“Gentlemen, we can rebuild him. We have the technology. We have the capability to build the world’s first bionic man. Steve Austin will be that man.”
Those powerful words captivated me as a youngster as I perched in front of the TV to watch Lee Majors portray “The Six Million Dollar Man.” I still have a themed board game somewhere.
Somewhere along the line, the fictional scientists in the show got together and decided that rebuilding Steve Austin would cost $6 million, but how might their estimate stack up today?
If you’ve been following reports about the U.S. Environmental Protection Agency placing statistical value on human life, then you’ll know that $6 million is not enough to buy you a nuclear-powered bionic man in 2008. It would barely pay for a middle-aged school teacher from Rhode Island.

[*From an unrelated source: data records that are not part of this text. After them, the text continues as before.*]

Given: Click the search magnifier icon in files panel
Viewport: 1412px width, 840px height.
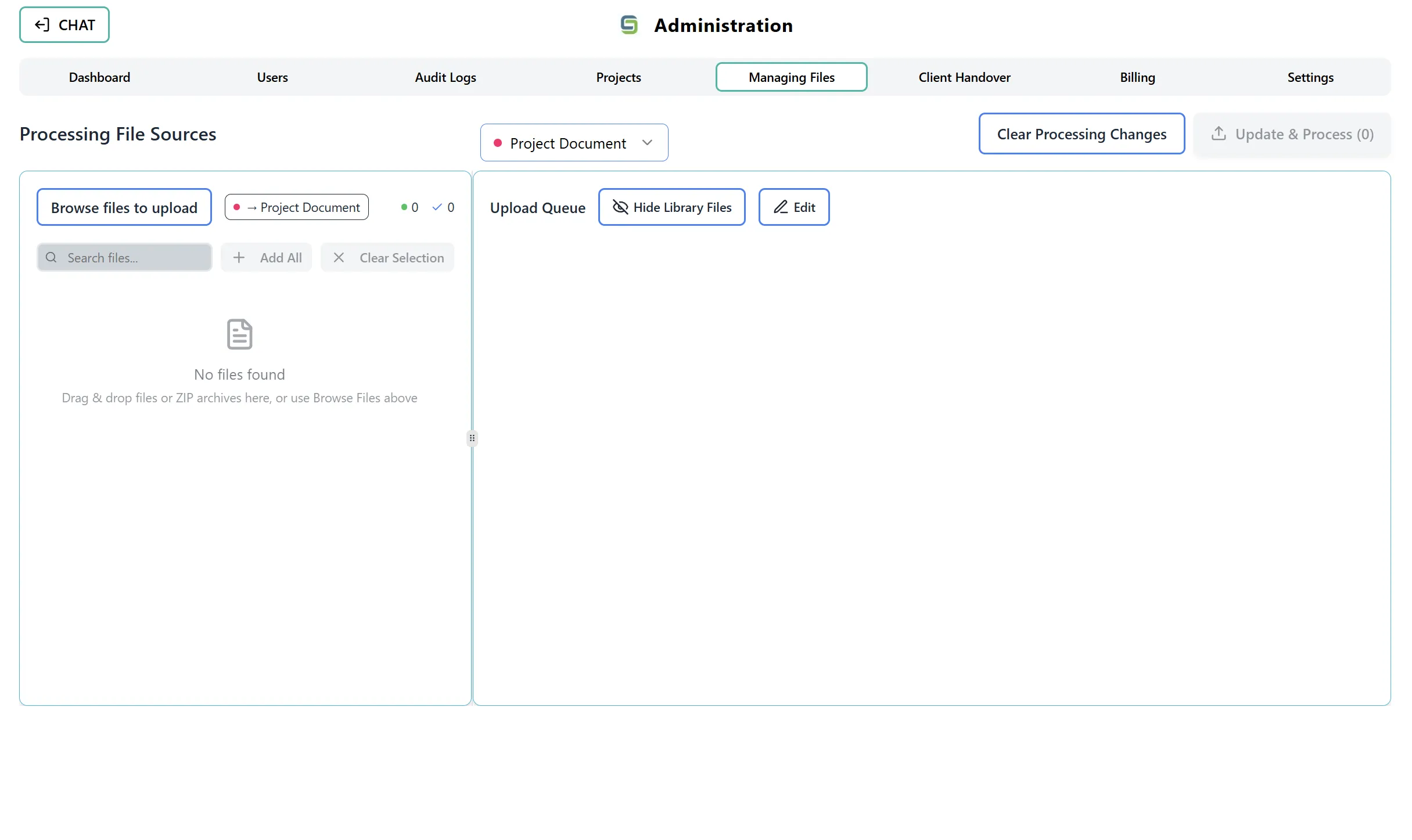Looking at the screenshot, I should (51, 257).

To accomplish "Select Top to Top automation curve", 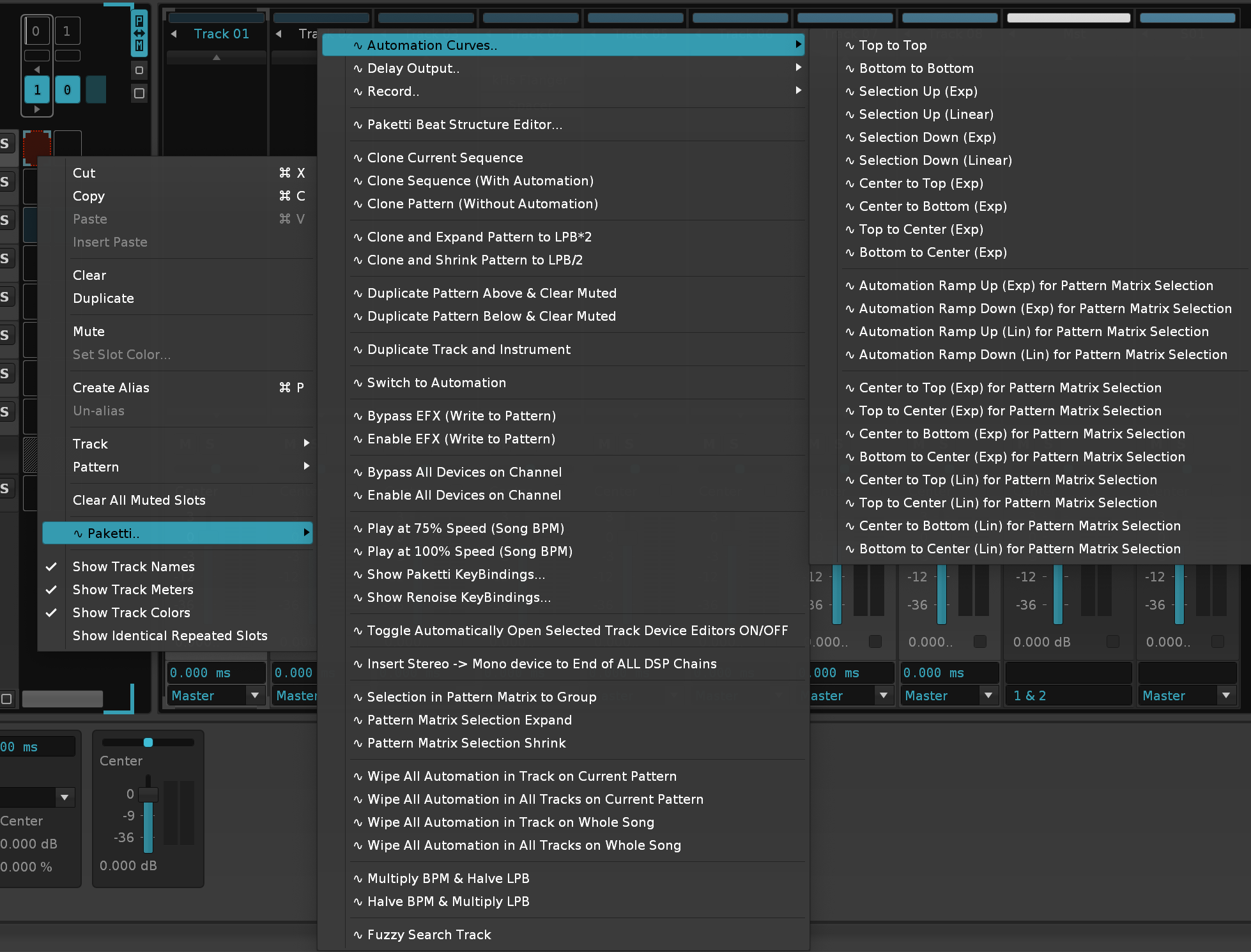I will [x=893, y=45].
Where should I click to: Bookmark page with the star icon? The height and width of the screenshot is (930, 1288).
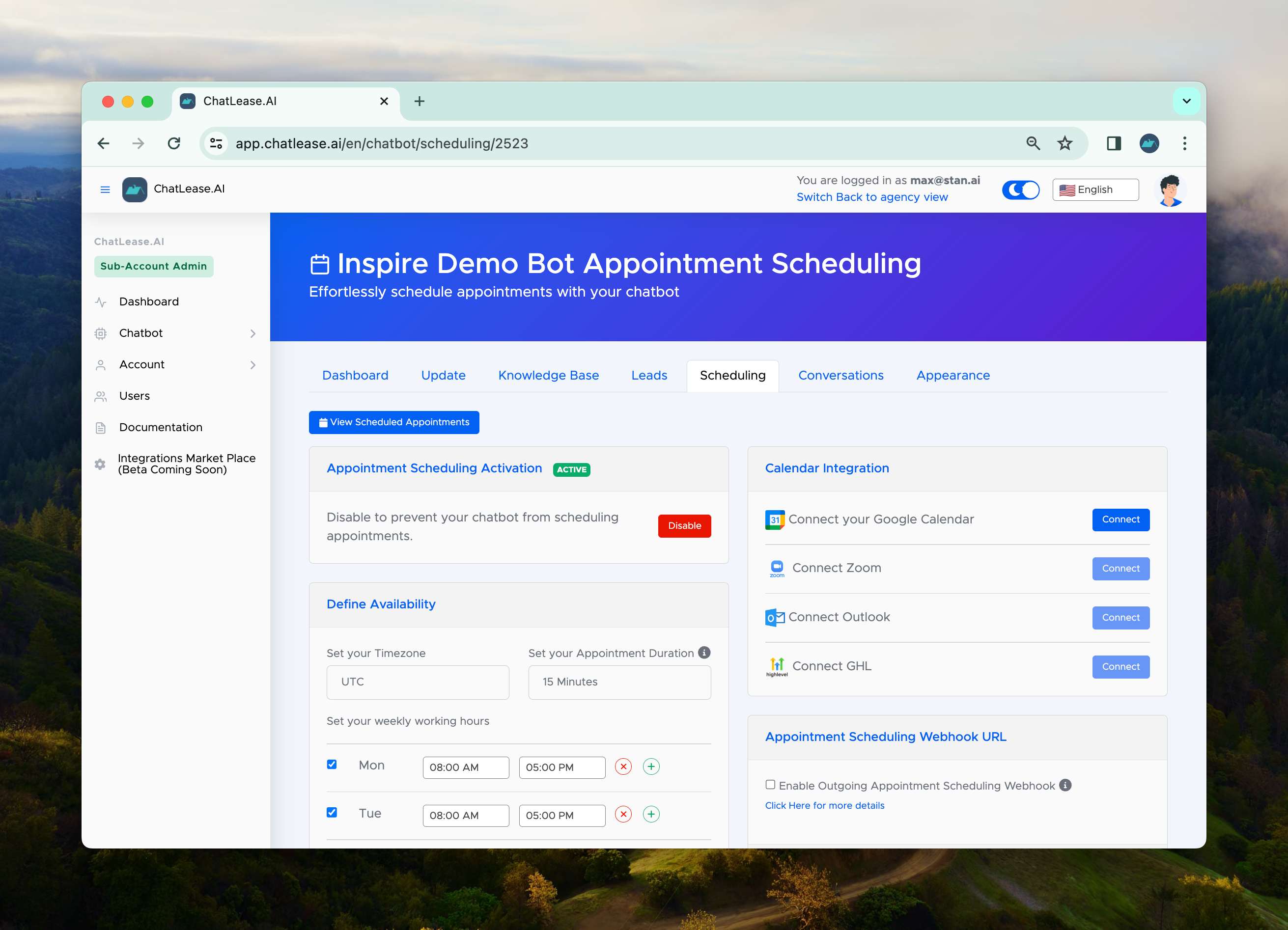tap(1065, 144)
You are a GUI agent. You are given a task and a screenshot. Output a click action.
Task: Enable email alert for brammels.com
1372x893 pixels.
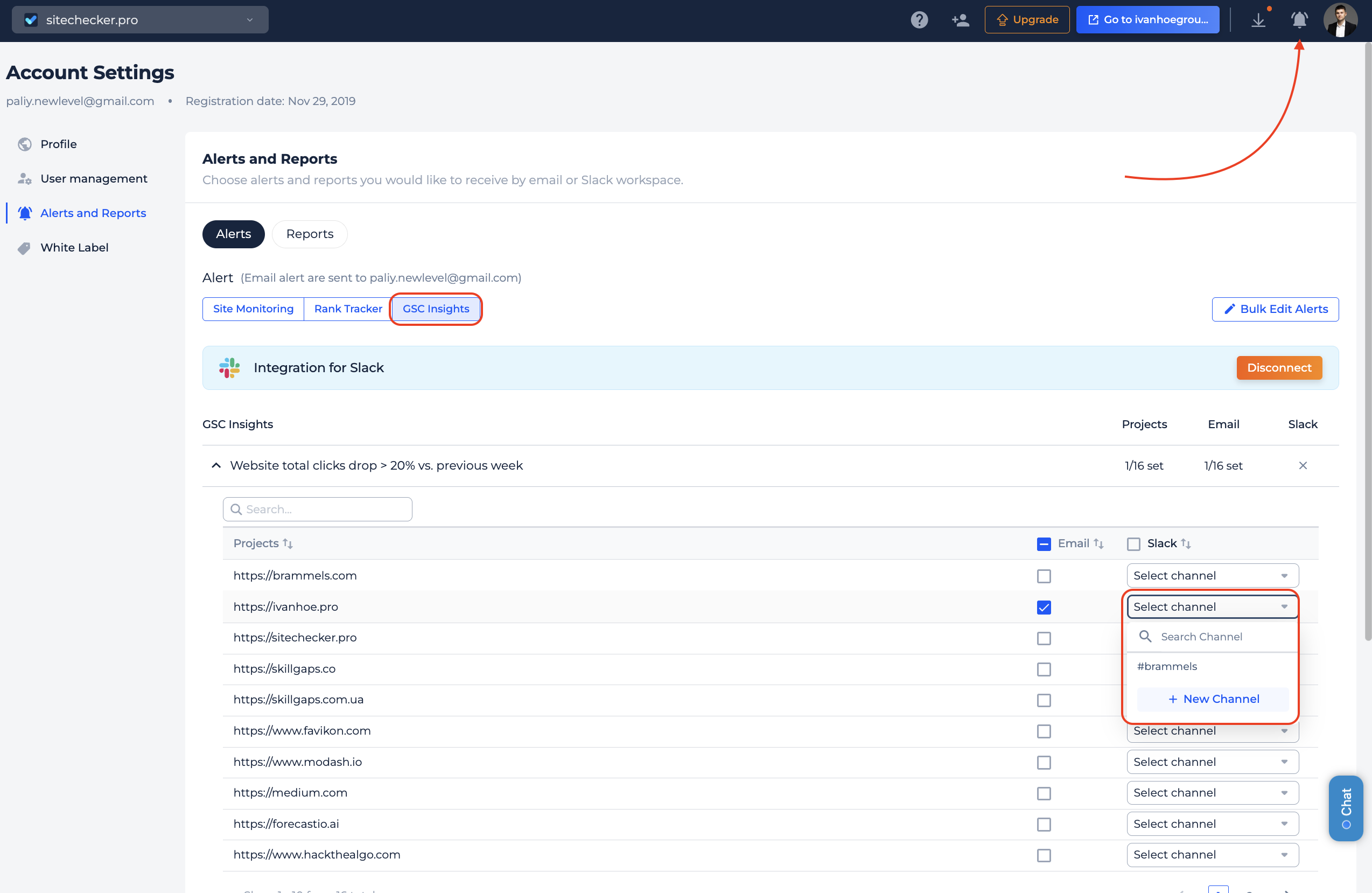(x=1044, y=576)
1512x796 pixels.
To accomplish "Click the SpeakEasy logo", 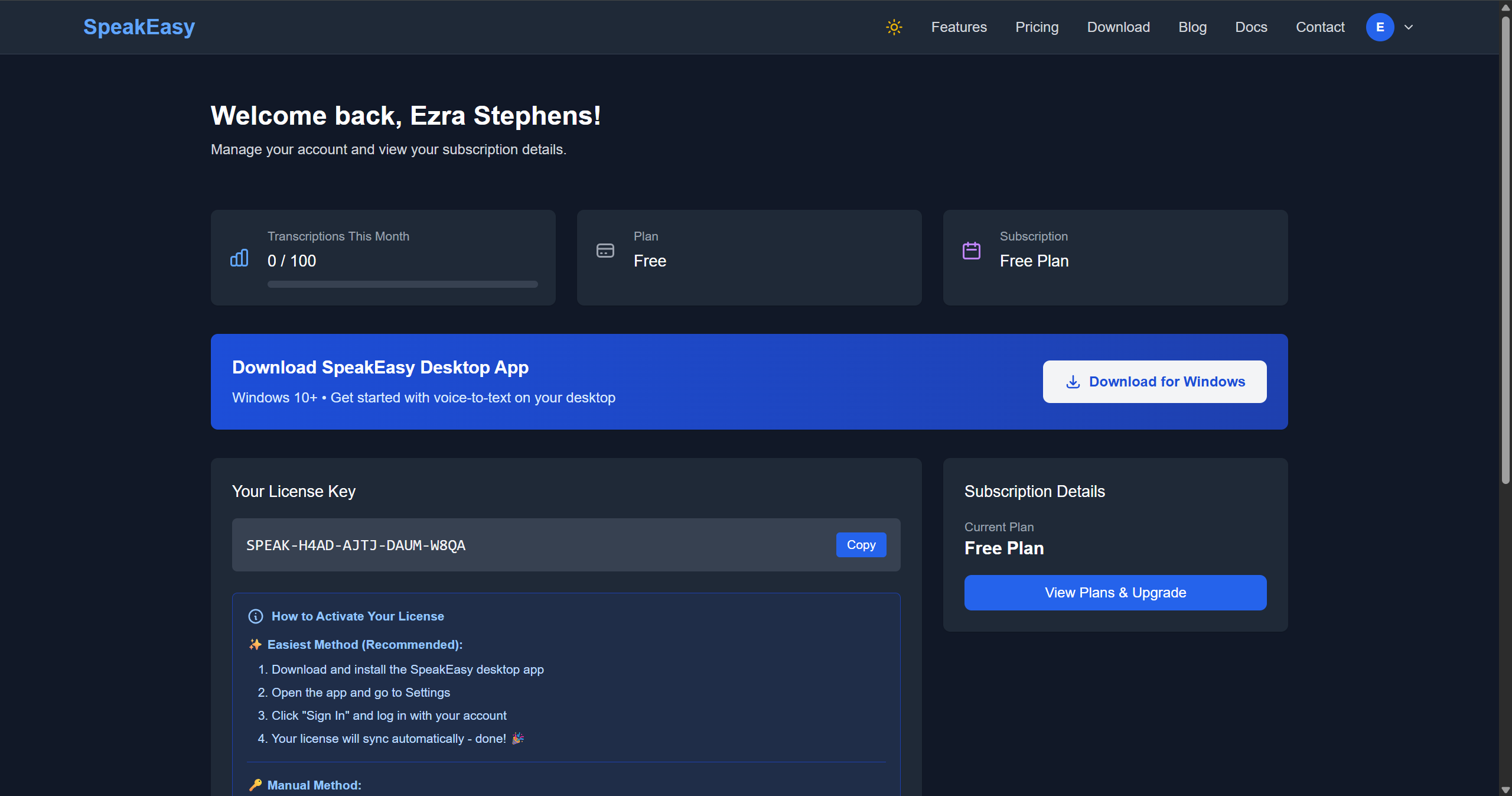I will pos(138,27).
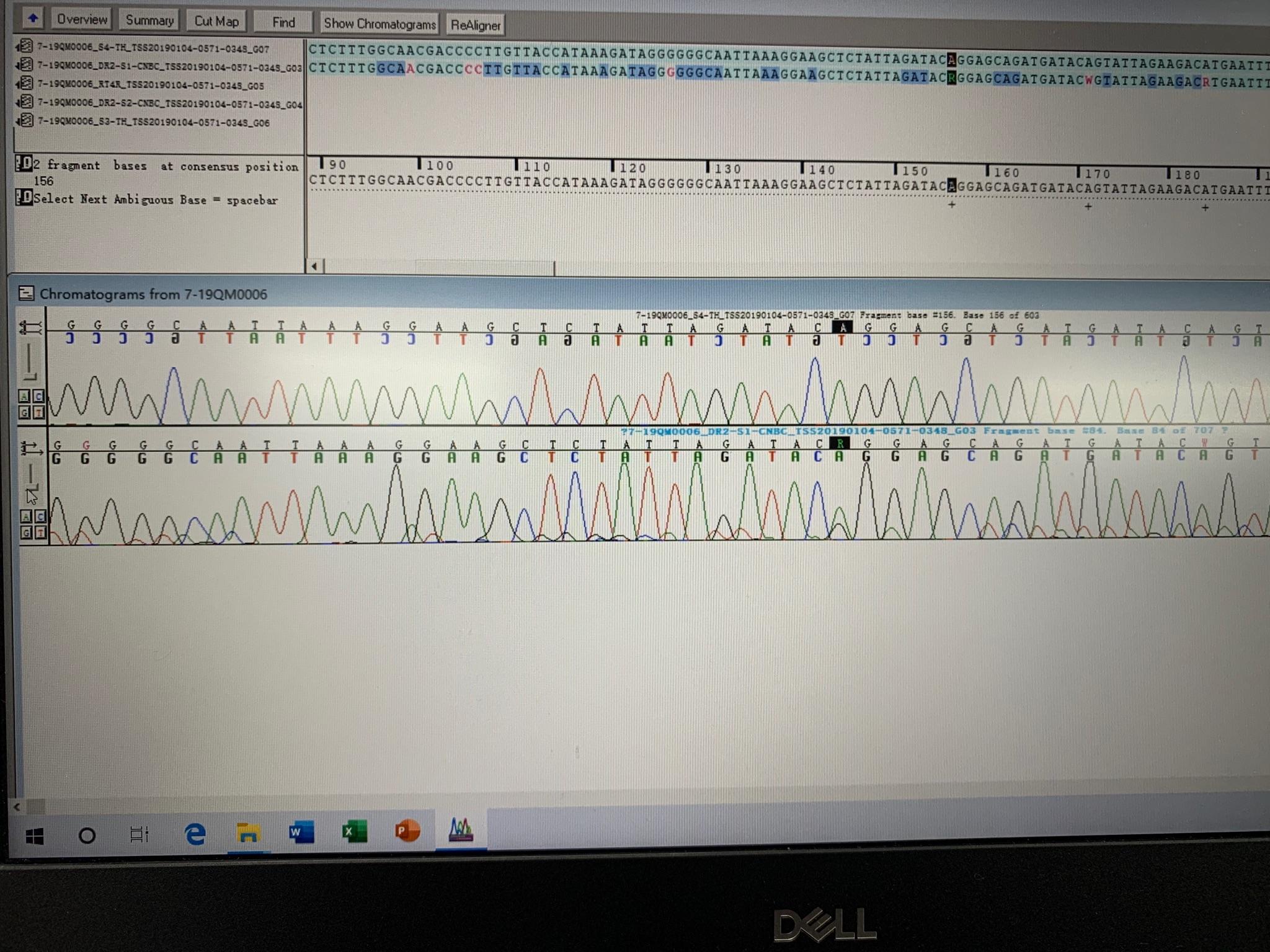Screen dimensions: 1270x952
Task: Toggle the A trace in the top chromatogram
Action: pyautogui.click(x=25, y=396)
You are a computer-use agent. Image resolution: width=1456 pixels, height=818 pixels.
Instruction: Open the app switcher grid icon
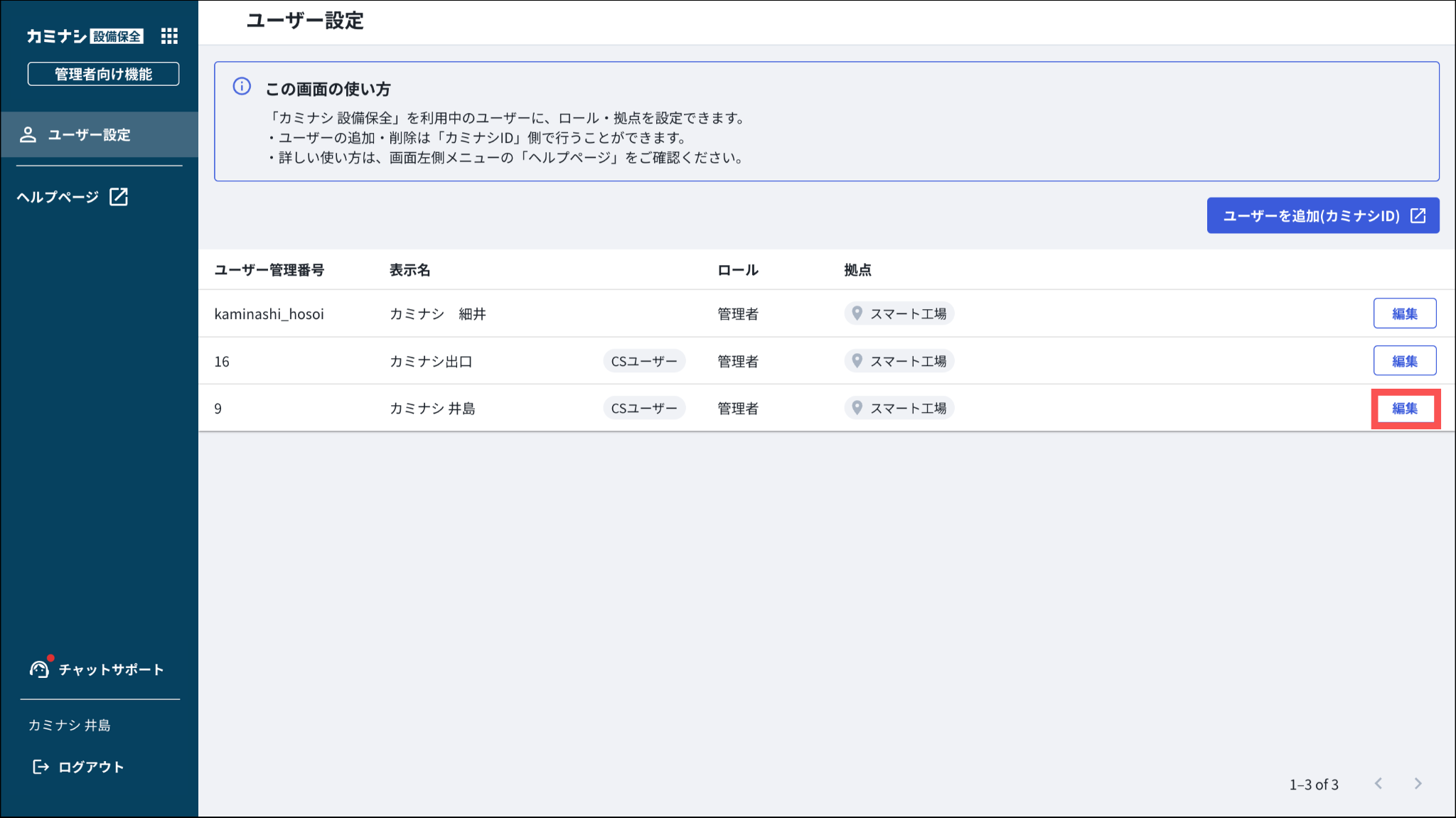coord(169,36)
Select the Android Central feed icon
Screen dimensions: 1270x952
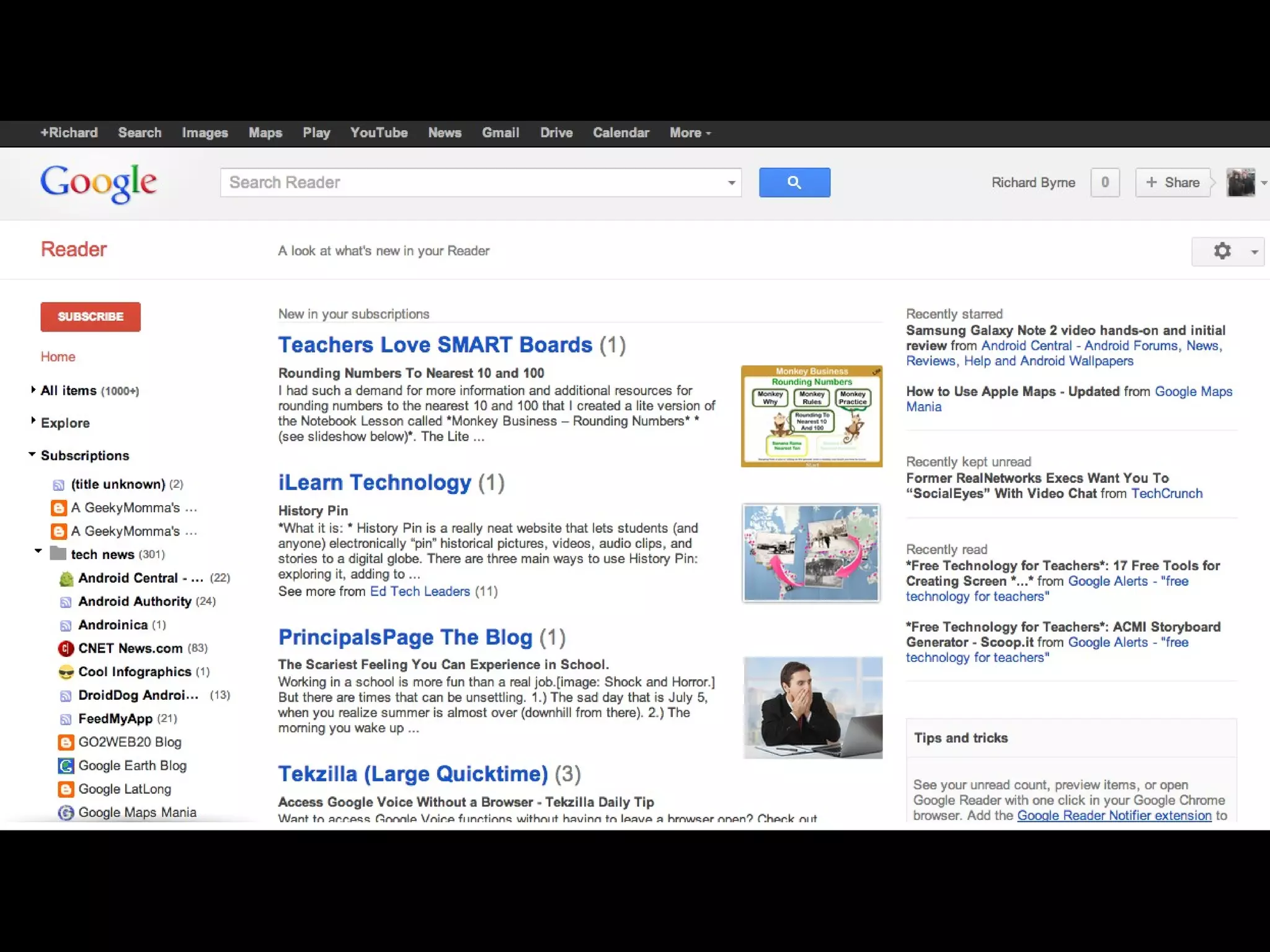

EPA officials have placed the value on a single human life at $6.9 million – something they do when calculating the environmental impacts of policies and regulations.
But just five years ago, the EPA’s value on human life was $7.8 million per person. We’re all of a sudden $900,000 – or 13 percent – cheaper now than we were five years ago. If the value drops any more, we’ll all be $6 million people but without the bionic eye or the super strength.
While politicians and others continue to pontificate about the recent drop in value, all I know is that Steve Austin doesn’t seem so special anymore. He’s just one of the guys.